Start of AVAILABLE DATA
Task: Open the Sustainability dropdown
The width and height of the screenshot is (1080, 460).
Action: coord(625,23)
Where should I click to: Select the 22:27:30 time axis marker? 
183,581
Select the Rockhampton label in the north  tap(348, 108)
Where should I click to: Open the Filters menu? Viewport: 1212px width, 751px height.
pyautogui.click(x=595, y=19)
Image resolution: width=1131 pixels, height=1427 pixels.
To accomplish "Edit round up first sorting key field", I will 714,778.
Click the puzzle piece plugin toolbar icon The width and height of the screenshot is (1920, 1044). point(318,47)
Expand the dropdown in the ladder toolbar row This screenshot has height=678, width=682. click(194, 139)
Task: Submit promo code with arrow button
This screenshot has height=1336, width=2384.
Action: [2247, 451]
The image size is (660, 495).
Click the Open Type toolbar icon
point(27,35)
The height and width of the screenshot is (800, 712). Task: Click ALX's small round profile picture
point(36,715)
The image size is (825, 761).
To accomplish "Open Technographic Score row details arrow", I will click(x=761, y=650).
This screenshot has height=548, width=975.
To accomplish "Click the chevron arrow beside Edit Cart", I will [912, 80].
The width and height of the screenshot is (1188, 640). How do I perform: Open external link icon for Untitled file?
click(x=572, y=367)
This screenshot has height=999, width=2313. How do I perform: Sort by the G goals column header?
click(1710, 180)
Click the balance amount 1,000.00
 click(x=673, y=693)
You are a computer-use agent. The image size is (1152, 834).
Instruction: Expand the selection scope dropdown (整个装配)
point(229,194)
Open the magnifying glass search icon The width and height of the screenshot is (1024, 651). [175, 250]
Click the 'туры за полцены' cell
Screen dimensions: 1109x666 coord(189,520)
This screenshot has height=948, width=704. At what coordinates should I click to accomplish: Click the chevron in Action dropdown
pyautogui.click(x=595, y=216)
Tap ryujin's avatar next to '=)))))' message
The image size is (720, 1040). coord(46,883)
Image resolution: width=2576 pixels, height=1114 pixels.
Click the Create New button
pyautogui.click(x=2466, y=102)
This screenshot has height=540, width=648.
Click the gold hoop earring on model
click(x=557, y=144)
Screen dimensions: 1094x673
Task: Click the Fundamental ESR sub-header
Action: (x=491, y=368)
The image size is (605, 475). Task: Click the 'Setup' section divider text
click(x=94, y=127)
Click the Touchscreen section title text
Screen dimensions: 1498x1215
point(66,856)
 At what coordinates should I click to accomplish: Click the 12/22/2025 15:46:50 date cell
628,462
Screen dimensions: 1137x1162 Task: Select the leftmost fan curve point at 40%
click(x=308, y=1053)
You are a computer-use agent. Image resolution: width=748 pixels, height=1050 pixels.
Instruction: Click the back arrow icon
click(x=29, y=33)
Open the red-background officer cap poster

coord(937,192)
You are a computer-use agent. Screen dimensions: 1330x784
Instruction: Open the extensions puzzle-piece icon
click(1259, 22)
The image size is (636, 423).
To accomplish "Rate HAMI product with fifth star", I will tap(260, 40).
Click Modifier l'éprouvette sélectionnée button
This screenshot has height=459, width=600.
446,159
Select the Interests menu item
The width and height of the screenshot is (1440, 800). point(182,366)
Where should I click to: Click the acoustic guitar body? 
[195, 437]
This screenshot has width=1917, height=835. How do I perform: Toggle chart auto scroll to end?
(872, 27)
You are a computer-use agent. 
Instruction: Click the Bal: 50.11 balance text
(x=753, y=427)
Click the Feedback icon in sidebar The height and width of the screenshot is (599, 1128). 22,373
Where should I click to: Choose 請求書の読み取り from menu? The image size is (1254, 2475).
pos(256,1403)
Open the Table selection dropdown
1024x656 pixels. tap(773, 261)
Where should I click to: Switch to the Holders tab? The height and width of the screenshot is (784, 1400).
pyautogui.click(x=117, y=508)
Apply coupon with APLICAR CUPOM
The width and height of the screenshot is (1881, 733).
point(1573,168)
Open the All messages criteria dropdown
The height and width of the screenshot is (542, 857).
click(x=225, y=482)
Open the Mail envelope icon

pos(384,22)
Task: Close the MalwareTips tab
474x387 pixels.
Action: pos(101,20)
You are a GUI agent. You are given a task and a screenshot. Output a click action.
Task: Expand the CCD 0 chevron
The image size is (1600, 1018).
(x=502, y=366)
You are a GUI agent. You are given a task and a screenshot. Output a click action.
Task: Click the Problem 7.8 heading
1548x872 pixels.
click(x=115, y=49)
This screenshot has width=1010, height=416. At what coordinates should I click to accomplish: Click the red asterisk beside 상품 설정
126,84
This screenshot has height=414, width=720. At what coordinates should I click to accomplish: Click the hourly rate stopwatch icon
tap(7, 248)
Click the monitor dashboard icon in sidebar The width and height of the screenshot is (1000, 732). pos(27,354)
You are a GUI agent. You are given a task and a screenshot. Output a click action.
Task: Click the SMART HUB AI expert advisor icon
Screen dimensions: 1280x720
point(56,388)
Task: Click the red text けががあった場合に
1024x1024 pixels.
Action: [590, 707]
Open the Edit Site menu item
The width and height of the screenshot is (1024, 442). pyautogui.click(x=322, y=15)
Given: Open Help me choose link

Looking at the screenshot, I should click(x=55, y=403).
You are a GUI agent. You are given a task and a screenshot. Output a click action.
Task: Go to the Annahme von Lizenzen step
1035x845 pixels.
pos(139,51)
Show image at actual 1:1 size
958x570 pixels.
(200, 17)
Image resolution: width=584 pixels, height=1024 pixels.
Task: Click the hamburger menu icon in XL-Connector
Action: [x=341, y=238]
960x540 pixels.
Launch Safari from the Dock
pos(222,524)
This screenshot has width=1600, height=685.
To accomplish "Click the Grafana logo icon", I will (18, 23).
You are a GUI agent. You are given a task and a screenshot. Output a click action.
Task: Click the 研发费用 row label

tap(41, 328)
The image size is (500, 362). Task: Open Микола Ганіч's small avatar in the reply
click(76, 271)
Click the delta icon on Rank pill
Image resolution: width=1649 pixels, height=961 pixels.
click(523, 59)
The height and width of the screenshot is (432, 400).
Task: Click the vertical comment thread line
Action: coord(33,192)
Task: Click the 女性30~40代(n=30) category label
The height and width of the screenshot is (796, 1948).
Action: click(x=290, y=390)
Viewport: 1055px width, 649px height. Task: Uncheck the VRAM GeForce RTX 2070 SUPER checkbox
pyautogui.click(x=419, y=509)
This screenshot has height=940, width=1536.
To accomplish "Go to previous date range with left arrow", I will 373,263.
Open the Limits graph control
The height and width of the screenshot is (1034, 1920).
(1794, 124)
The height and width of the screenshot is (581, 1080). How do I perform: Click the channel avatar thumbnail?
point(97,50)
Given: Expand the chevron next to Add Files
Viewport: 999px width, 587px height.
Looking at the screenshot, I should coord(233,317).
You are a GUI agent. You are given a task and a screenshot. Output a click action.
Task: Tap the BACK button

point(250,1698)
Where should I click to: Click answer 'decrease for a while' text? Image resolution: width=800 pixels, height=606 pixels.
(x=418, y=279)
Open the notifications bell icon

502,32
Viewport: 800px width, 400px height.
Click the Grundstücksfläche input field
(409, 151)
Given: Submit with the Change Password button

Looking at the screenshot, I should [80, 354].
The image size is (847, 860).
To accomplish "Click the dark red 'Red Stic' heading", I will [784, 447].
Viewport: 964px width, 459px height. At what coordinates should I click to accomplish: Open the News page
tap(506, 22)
End of AVAILABLE DATA
REQUIRED ACTION. Print each line above exactly as it stands.

TASK SOLUTION.
Task: Open the Sustainability dropdown
The width and height of the screenshot is (1080, 460).
Action: coord(625,23)
Where should I click to: Select the 22:27:30 time axis marker? 
183,581
Select the Rockhampton label in the north  tap(348, 108)
Where should I click to: Open the Filters menu? Viewport: 1212px width, 751px height.
pyautogui.click(x=595, y=19)
Image resolution: width=1131 pixels, height=1427 pixels.
To accomplish "Edit round up first sorting key field", I will 714,778.
Click the puzzle piece plugin toolbar icon The width and height of the screenshot is (1920, 1044). point(318,47)
Expand the dropdown in the ladder toolbar row This screenshot has height=678, width=682. click(194, 139)
Task: Submit promo code with arrow button
This screenshot has height=1336, width=2384.
Action: [2247, 451]
The image size is (660, 495).
Click the Open Type toolbar icon
point(27,35)
The height and width of the screenshot is (800, 712). Task: Click ALX's small round profile picture
point(36,715)
The image size is (825, 761).
To accomplish "Open Technographic Score row details arrow", I will click(x=761, y=650).
This screenshot has height=548, width=975.
To accomplish "Click the chevron arrow beside Edit Cart", I will [912, 80].
The width and height of the screenshot is (1188, 640). How do I perform: Open external link icon for Untitled file?
click(x=572, y=367)
This screenshot has height=999, width=2313. How do I perform: Sort by the G goals column header?
click(1710, 180)
Click the balance amount 1,000.00
 click(x=673, y=693)
You are a computer-use agent. The image size is (1152, 834).
Instruction: Expand the selection scope dropdown (整个装配)
point(229,194)
Open the magnifying glass search icon The width and height of the screenshot is (1024, 651). [175, 250]
Click the 'туры за полцены' cell
Screen dimensions: 1109x666 coord(189,520)
This screenshot has height=948, width=704. At what coordinates should I click to accomplish: Click the chevron in Action dropdown
pyautogui.click(x=595, y=216)
Tap ryujin's avatar next to '=)))))' message
The image size is (720, 1040). coord(46,883)
Image resolution: width=2576 pixels, height=1114 pixels.
Click the Create New button
pyautogui.click(x=2466, y=102)
This screenshot has height=540, width=648.
Click the gold hoop earring on model
click(x=557, y=144)
Screen dimensions: 1094x673
Task: Click the Fundamental ESR sub-header
Action: (x=491, y=368)
The image size is (605, 475). Task: Click the 'Setup' section divider text
click(x=94, y=127)
Click the Touchscreen section title text
Screen dimensions: 1498x1215
point(66,856)
 At what coordinates should I click to accomplish: Click the 12/22/2025 15:46:50 date cell
628,462
Screen dimensions: 1137x1162 Task: Select the leftmost fan curve point at 40%
click(x=308, y=1053)
You are a computer-use agent. Image resolution: width=748 pixels, height=1050 pixels.
Instruction: Click the back arrow icon
click(x=29, y=33)
Open the red-background officer cap poster

coord(937,192)
You are a computer-use agent. Screen dimensions: 1330x784
Instruction: Open the extensions puzzle-piece icon
click(1259, 22)
The image size is (636, 423).
To accomplish "Rate HAMI product with fifth star", I will tap(260, 40).
Click Modifier l'éprouvette sélectionnée button
This screenshot has height=459, width=600.
446,159
Select the Interests menu item
The width and height of the screenshot is (1440, 800). point(182,366)
Where should I click to: Click the acoustic guitar body? 
[195, 437]
This screenshot has width=1917, height=835. How do I perform: Toggle chart auto scroll to end?
(872, 27)
You are a computer-use agent. 
Instruction: Click the Bal: 50.11 balance text
(x=753, y=427)
Click the Feedback icon in sidebar The height and width of the screenshot is (599, 1128). 22,373
Where should I click to: Choose 請求書の読み取り from menu? The image size is (1254, 2475).
pos(256,1403)
Open the Table selection dropdown
1024x656 pixels. tap(773, 261)
Where should I click to: Switch to the Holders tab? The height and width of the screenshot is (784, 1400).
pyautogui.click(x=117, y=508)
Apply coupon with APLICAR CUPOM
The width and height of the screenshot is (1881, 733).
point(1573,168)
Open the All messages criteria dropdown
The height and width of the screenshot is (542, 857).
click(x=225, y=482)
Open the Mail envelope icon

pos(384,22)
Task: Close the MalwareTips tab
474x387 pixels.
Action: pos(101,20)
You are a GUI agent. You are given a task and a screenshot. Output a click action.
Task: Expand the CCD 0 chevron
The image size is (1600, 1018).
(x=502, y=366)
You are a GUI agent. You are given a task and a screenshot. Output a click action.
Task: Click the Problem 7.8 heading
1548x872 pixels.
click(x=115, y=49)
This screenshot has width=1010, height=416. At what coordinates should I click to accomplish: Click the red asterisk beside 상품 설정
126,84
This screenshot has height=414, width=720. At what coordinates should I click to accomplish: Click the hourly rate stopwatch icon
tap(7, 248)
Click the monitor dashboard icon in sidebar The width and height of the screenshot is (1000, 732). pos(27,354)
You are a GUI agent. You are given a task and a screenshot. Output a click action.
Task: Click the SMART HUB AI expert advisor icon
Screen dimensions: 1280x720
point(56,388)
Task: Click the red text けががあった場合に
1024x1024 pixels.
Action: [590, 707]
Open the Edit Site menu item
The width and height of the screenshot is (1024, 442). pyautogui.click(x=322, y=15)
Given: Open Help me choose link

Looking at the screenshot, I should click(x=55, y=403).
You are a GUI agent. You are given a task and a screenshot. Output a click action.
Task: Go to the Annahme von Lizenzen step
1035x845 pixels.
pos(139,51)
Show image at actual 1:1 size
958x570 pixels.
(200, 17)
Image resolution: width=584 pixels, height=1024 pixels.
Task: Click the hamburger menu icon in XL-Connector
Action: [x=341, y=238]
960x540 pixels.
Launch Safari from the Dock
pos(222,524)
This screenshot has width=1600, height=685.
To accomplish "Click the Grafana logo icon", I will (18, 23).
You are a GUI agent. You are given a task and a screenshot. Output a click action.
Task: Click the 研发费用 row label

tap(41, 328)
The image size is (500, 362). Task: Open Микола Ганіч's small avatar in the reply
click(76, 271)
Click the delta icon on Rank pill
Image resolution: width=1649 pixels, height=961 pixels.
click(523, 59)
The height and width of the screenshot is (432, 400).
Task: Click the vertical comment thread line
Action: coord(33,192)
Task: Click the 女性30~40代(n=30) category label
The height and width of the screenshot is (796, 1948).
Action: click(x=290, y=390)
Viewport: 1055px width, 649px height. Task: Uncheck the VRAM GeForce RTX 2070 SUPER checkbox
pyautogui.click(x=419, y=509)
This screenshot has height=940, width=1536.
To accomplish "Go to previous date range with left arrow", I will 373,263.
Open the Limits graph control
The height and width of the screenshot is (1034, 1920).
(1794, 124)
The height and width of the screenshot is (581, 1080). How do I perform: Click the channel avatar thumbnail?
point(97,50)
Given: Expand the chevron next to Add Files
Viewport: 999px width, 587px height.
Looking at the screenshot, I should coord(233,317).
You are a GUI agent. You are given a task and a screenshot. Output a click action.
Task: Tap the BACK button

point(250,1698)
Where should I click to: Click answer 'decrease for a while' text? Image resolution: width=800 pixels, height=606 pixels.
(x=418, y=279)
Open the notifications bell icon

502,32
Viewport: 800px width, 400px height.
Click the Grundstücksfläche input field
(409, 151)
Given: Submit with the Change Password button

Looking at the screenshot, I should [80, 354].
The image size is (847, 860).
To accomplish "Click the dark red 'Red Stic' heading", I will [784, 447].
Viewport: 964px width, 459px height. At what coordinates should I click to accomplish: Open the News page
tap(506, 22)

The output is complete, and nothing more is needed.